A conduta — classificada como “truculenta” por entidades de classe — motivou uma representação protocolada na quarta-feira (17) no Ministério Público Estadual (MPE) e no Conselho Regional de Medicina (CRM-MS).
O documento foi elaborado pelo advogado e professor da UFGD, Tiago Botelho, que sustenta haver indícios de abuso de autoridade, assédio moral e violação de direito de imagem.
“Vereador não tem poder de comando sobre servidores da saúde. Expor trabalhadores em redes sociais, sem consentimento, ultrapassa qualquer prerrogativa de fiscalização”, afirmou Botelho ao Atualiza MS. “Há margem, inclusive, para processo por quebra de decoro parlamentar”, completou.
Nos vídeos é possível ouvir a vereadora elevando o tom de voz, criticando a demora no atendimento e apontando o celular para profissionais que pediam para não ser filmados. Em ao menos um caso, ela tenta impedir a saída de um médico da sala de triagem e diz que chamará a polícia.
Dados do Conselho Regional de Enfermagem de Mato Grosso do Sul mostram que 80 % das agressões contra enfermeiros no Estado não chegam a ser formalizadas por receio de represálias.
Entre janeiro e junho deste ano, o Sindicato dos Médicos registrou 995 ocorrências de ameaças ou lesões corporais contra médicos — índice que coloca MS entre os dez estados com maior violência nesse ambiente de trabalho.
O Sindicato dos Servidores da Saúde de Dourados divulgou nota repudiando “qualquer tentativa de intimidação” e pedindo “respeito a quem sustenta o sistema público com plantões exaustivos e salários defasados”. A entidade informou que oferecerá assessoria jurídica aos profissionais filmados.
Procurada por vários órgãos de imprensa, a vereadora afirmou, por telefone, que “apenas cumpre o dever constitucional de fiscalizar” e que “vai continuar visitando unidades para defender o cidadão”. Ela negou abuso e disse ter encaminhado “denúncias de pacientes” à Secretaria Municipal de Saúde.

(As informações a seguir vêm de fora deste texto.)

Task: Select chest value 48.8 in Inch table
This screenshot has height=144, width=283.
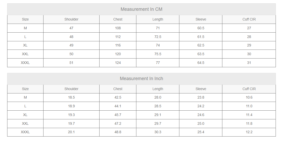Action: tap(118, 132)
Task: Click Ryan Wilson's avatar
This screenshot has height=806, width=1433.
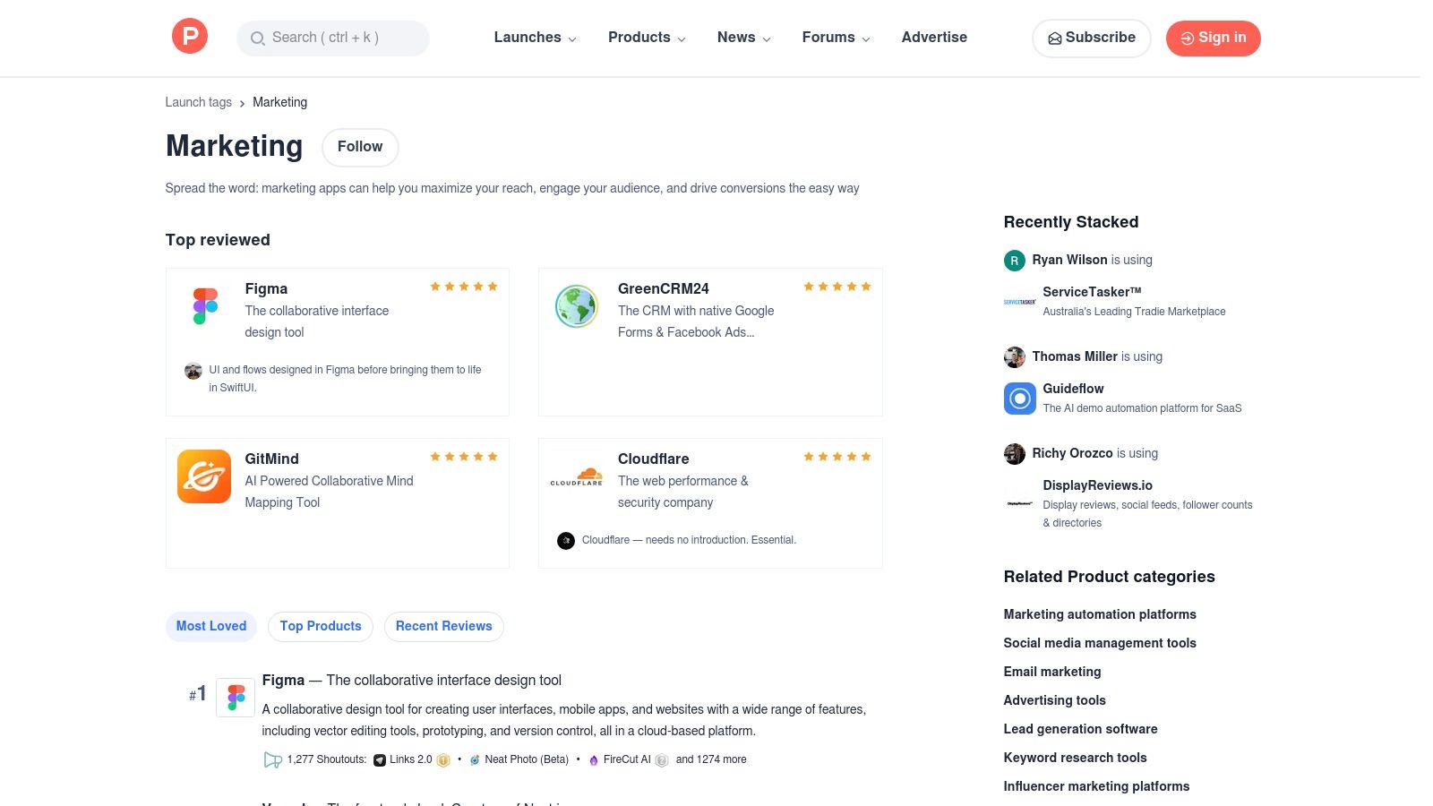Action: (1014, 261)
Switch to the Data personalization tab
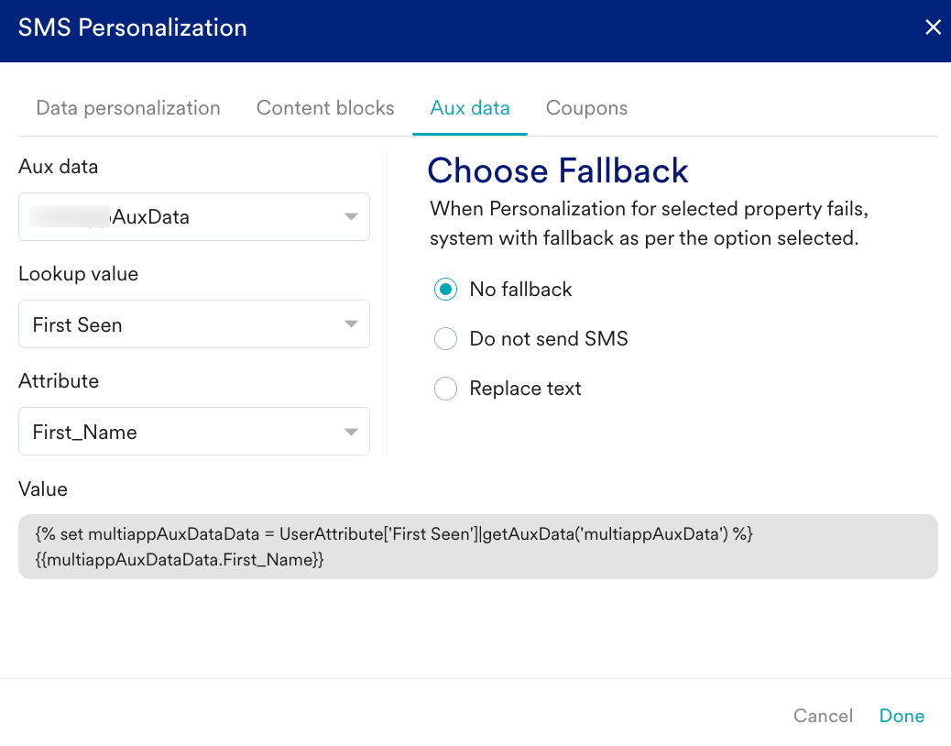Screen dimensions: 951x746 coord(128,108)
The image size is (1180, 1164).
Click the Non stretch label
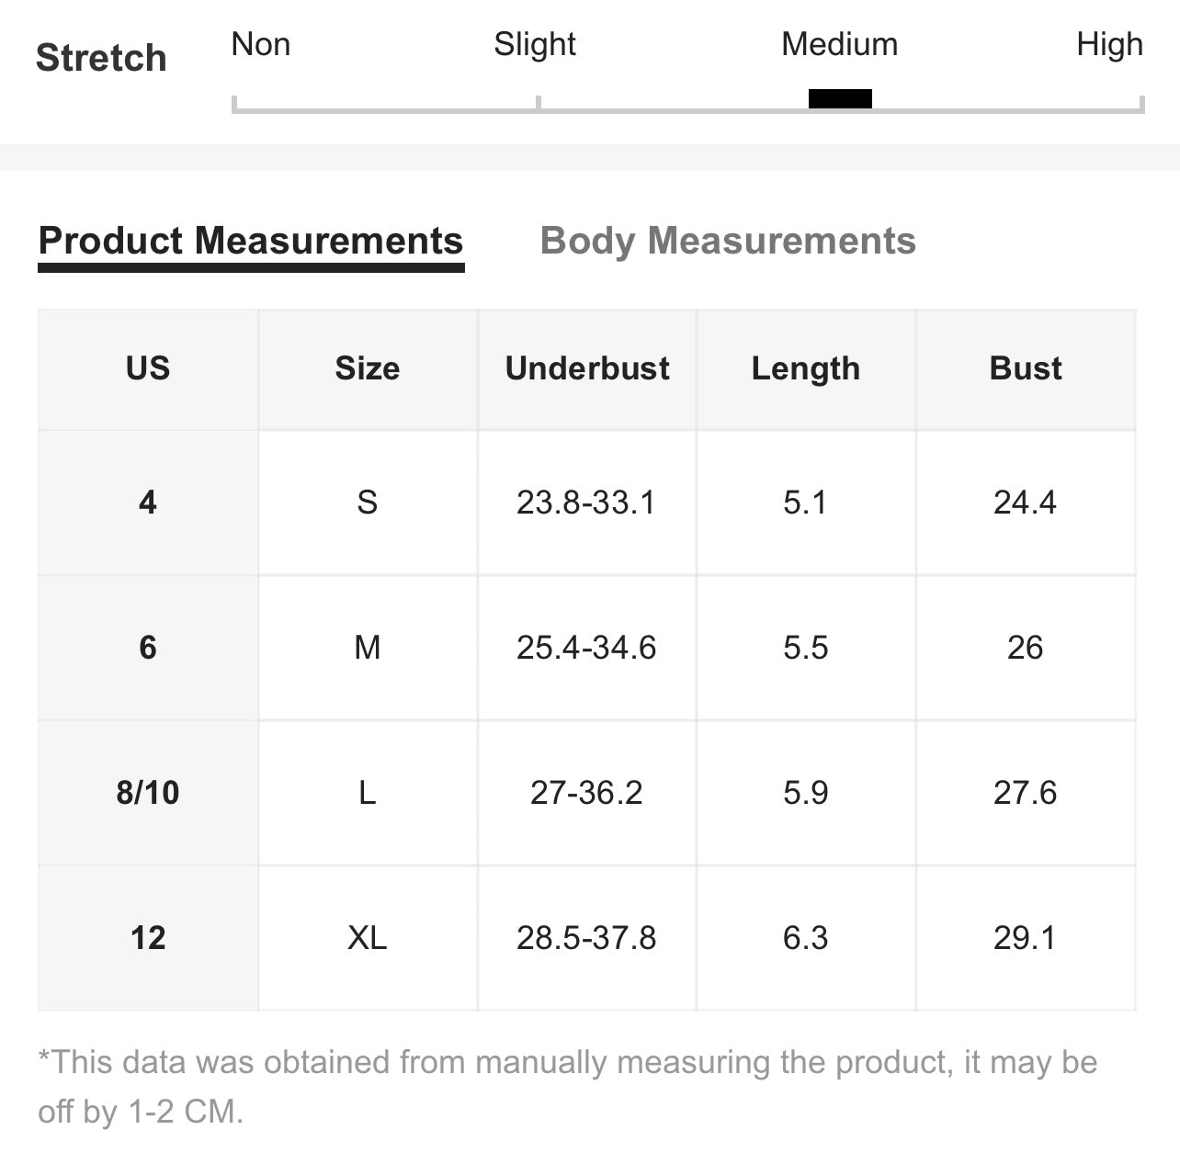point(261,44)
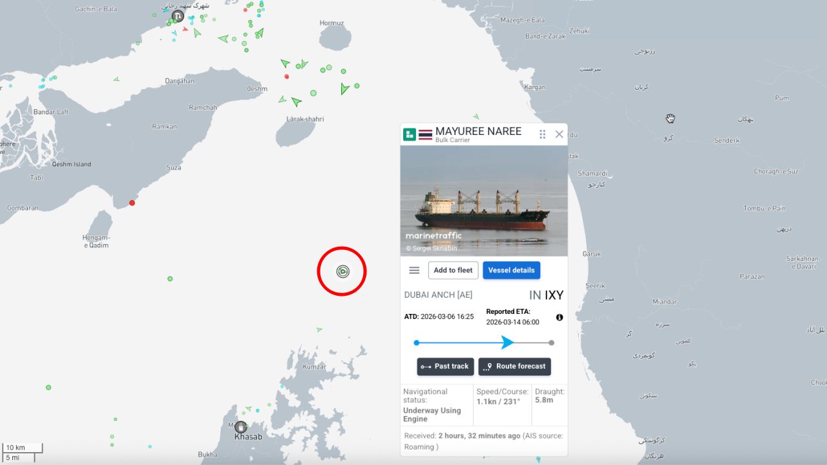Click the green vessel dot south of Hengam
The width and height of the screenshot is (827, 465).
coord(170,278)
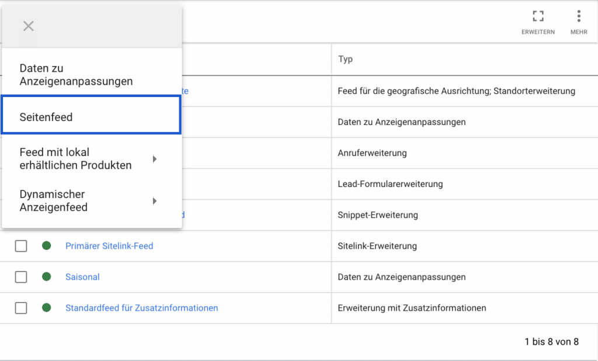598x361 pixels.
Task: Click the Erweitern fullscreen icon
Action: pyautogui.click(x=538, y=16)
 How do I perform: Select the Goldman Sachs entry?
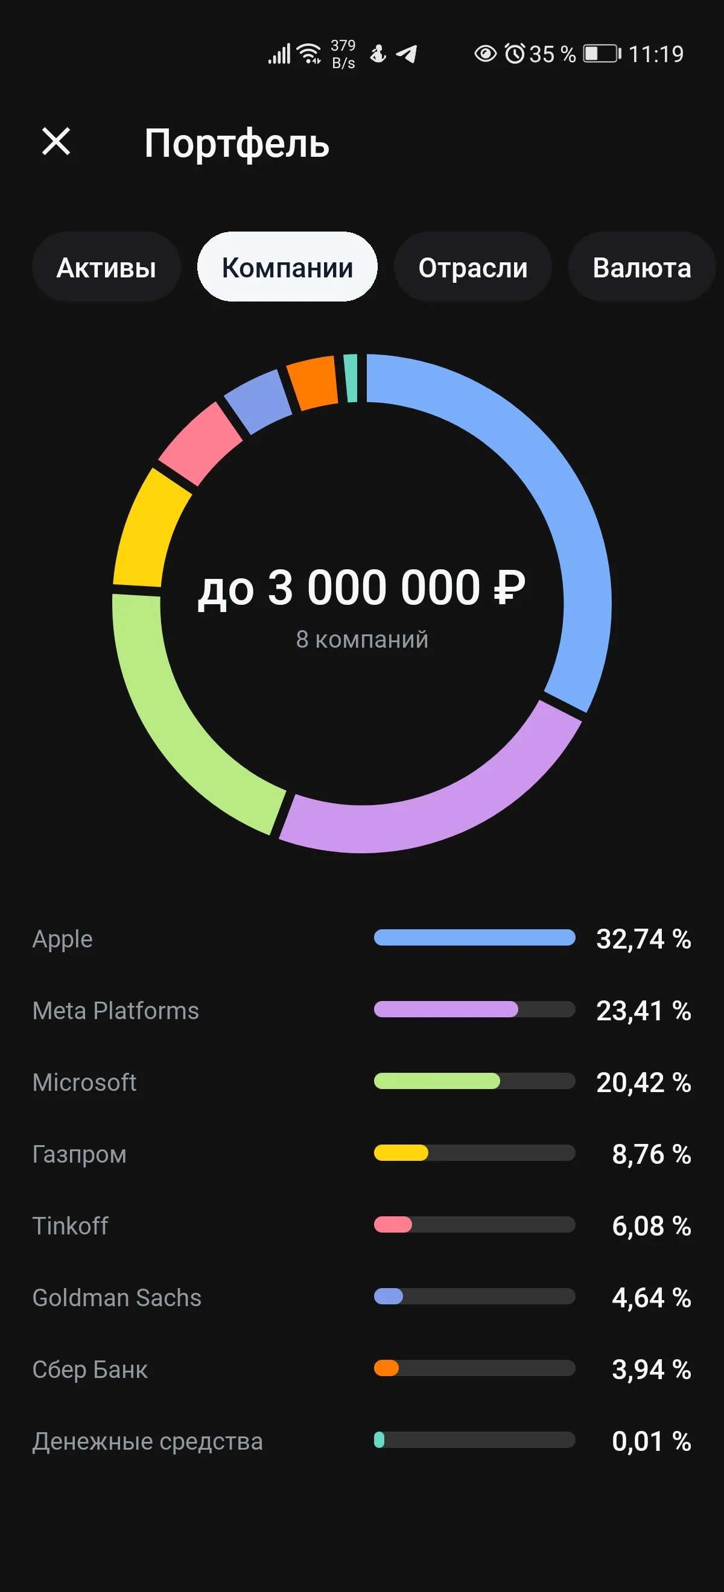[x=362, y=1297]
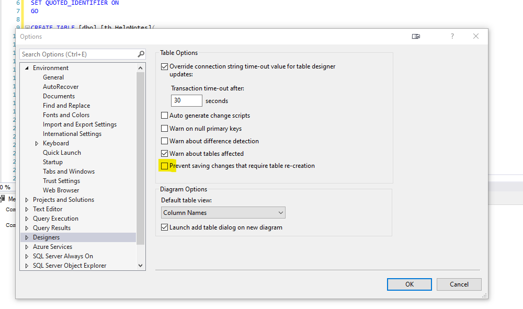Expand the Text Editor section
Screen dimensions: 523x309
point(27,209)
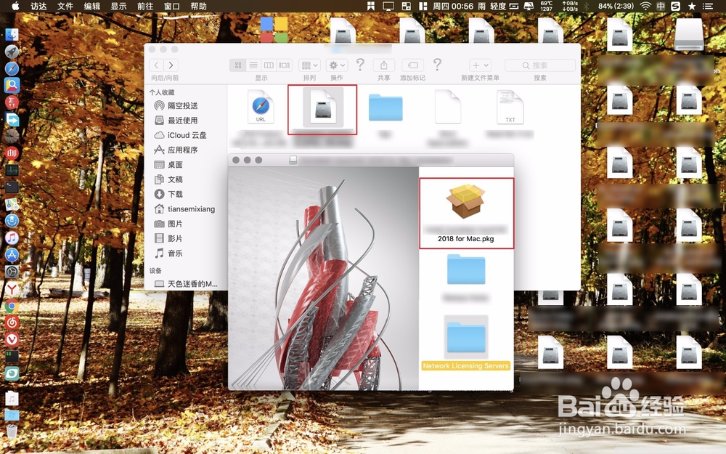
Task: Open the 操作 gear action dropdown
Action: [335, 65]
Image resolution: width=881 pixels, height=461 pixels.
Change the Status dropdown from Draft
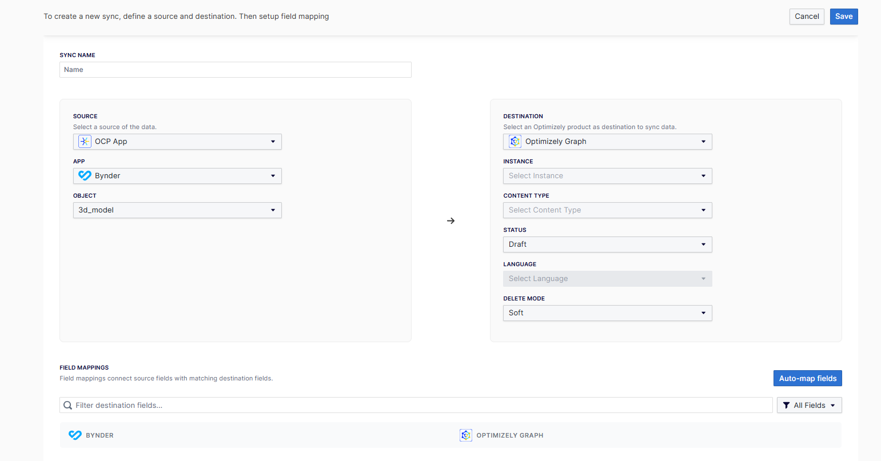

A pasta, por sua vez, declarou que “não foi notificada oficialmente sobre as supostas irregularidades” e que “mantém canal aberto de apuração quando há queixas formais”. A Secretaria acrescentou que as unidades de saúde “seguem protocolos de atendimento que não podem ser interrompidos sem prejuízo ao usuário”.
Possíveis desdobramentos
Especialistas ouvidos pelo Atualiza MS observam que, caso o MPE entenda haver elementos de abuso de autoridade (Lei 13.869/2019) ou desacato, o caso pode resultar em ação penal.
No âmbito político-administrativo, o plenário da Câmara pode abrir processo por quebra de decoro, passível de cassação, mediante requerimento de qualquer vereador ou de iniciativa popular.